= Forward-confirmed reverse DNS =

Network parameter configuration

Forward-confirmed reverse DNS (FCrDNS), also known as full-circle reverse DNS, double-reverse DNS, or iprev, is a networking parameter configuration in which a given IP address has both forward (name-to-address) and reverse (address-to-name) Domain Name System (DNS) entries that match each other. This is the standard configuration expected by the Internet standards supporting many DNS -reliant protocols. David Barr published an opinion in RFC 1912 (Informational) recommending it as best practice for DNS administrators, but there are no formal requirements for it codified within the DNS standard itself.

A FCrDNS verification can create a weak form of authentication that there is a valid relationship between the owner of a domain name and the owner of the network that has been given an IP address.

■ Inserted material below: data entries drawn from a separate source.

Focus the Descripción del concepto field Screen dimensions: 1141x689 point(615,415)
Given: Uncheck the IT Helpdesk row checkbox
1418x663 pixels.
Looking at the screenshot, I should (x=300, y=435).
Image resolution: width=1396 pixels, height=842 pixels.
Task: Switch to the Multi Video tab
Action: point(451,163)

While weak, this authentication is strong enough that it can be used for whitelisting purposes because spammers and phishers cannot usually by-pass this verification when they use zombie computers for email spoofing. That is, the reverse DNS might verify, but it will usually be part of another domain than the claimed domain name.

Using an ISP's mail server as a relay may solve the reverse DNS problem, because the requirement is the forward and reverse lookup for the sending relay have to match, it does not have to be related to the from-field or sending domain of messages it relays.

Other methods for establishing a relation between an IP address and a domain in email are the Sender Policy Framework (SPF) and the MX record.

ISPs that will not or cannot configure reverse DNS will generate problems for hosts on their networks, by virtue of being unable to support applications or protocols that require reverse DNS agree with the corresponding A (or AAAA) record. ISPs that cannot or will not provide reverse DNS ultimately will be limiting the ability of their client base to use Internet services they provide effectively and securely.

==Applications==
- Most e-mail mail transfer agents (server software) use a FCrDNS verification and if there is a valid domain name, put it into the "Received:" trace header field.
- Some e-mail mail transfer agents will perform FCrDNS verification on the domain name given on the SMTP HELO and EHLO commands.
- The Sender Policy Framework email anti-forgery system uses a FCrDNS check in its "ptr:" mechanism. However, the use of this "ptr:" mechanism is discouraged since the first standardization of SPF in 2006 (in RFC 4408).
- Some e-mail spam filters use FCrDNS checks as an authentication method for domain names or for whitelisting purposes, according to RFC 8601, for example.
- SpamCop uses the FCrDNS check, which sometimes causes problems for SpamCop users who are also customers of Internet service providers who do not provide properly matching DNS and rDNS records for mail servers.
- Some FTP, Telnet and TCP Wrapper servers perform FCrDNS checks.
- Some IRC Servers perform FCrDNS checks to prevent abuse.